Organizations still process:
- Payments
- Orders
- Customers
- Products
The underlying APIs evolve.
The business domains remain recognizable.
That's why domain-driven structures continue to scale while endpoint-based structures often become cluttered.
Choosing the Right Strategy for Your Team
There isn't a universal folder structure that fits every organization.
However, there are a few principles that consistently produce maintainable test suites:
- Organize by business capability rather than individual endpoints.
- Use folders to express ownership and intent.
- Use tags to control execution and filtering.
- Avoid duplicating tests across multiple locations.
- Standardize naming conventions from the beginning.
- Keep shared utilities separate from business scenarios.
Most importantly, agree on these rules early.
Reorganizing fifty tests is easy.
Reorganizing two thousand tests usually becomes a months-long effort.
Final Thoughts
The way you organize your API test suite matters far more than most teams realize.

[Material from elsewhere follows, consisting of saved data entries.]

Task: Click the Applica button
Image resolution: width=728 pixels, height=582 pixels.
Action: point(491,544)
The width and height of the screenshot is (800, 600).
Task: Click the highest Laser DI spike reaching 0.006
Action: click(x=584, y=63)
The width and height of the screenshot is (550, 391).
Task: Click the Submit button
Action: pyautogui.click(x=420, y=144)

Poor organization doesn't become obvious at fifty tests.
It becomes obvious at five hundred.
By the time your suite reaches a few thousand tests, every structural decision either accelerates development or slows it down.
After experimenting with endpoint-based folders, tag-heavy approaches, and domain-driven organization, the hybrid model consistently delivered the best balance of discoverability, maintainability, and scalability.
Folders answer where a test belongs.
Tags answer how a test should run.
Keeping those responsibilities separate is what allowed our suite to grow from a few dozen tests to well over two thousand without becoming unmanageable.
If you're comparing API testing platforms, take a look at how Shift-Left API compares with Insomnia.
A well-organized test suite isn't just easier to navigate—it becomes easier to maintain, easier to scale, and ultimately far more valuable to the engineering team that depends on it every day.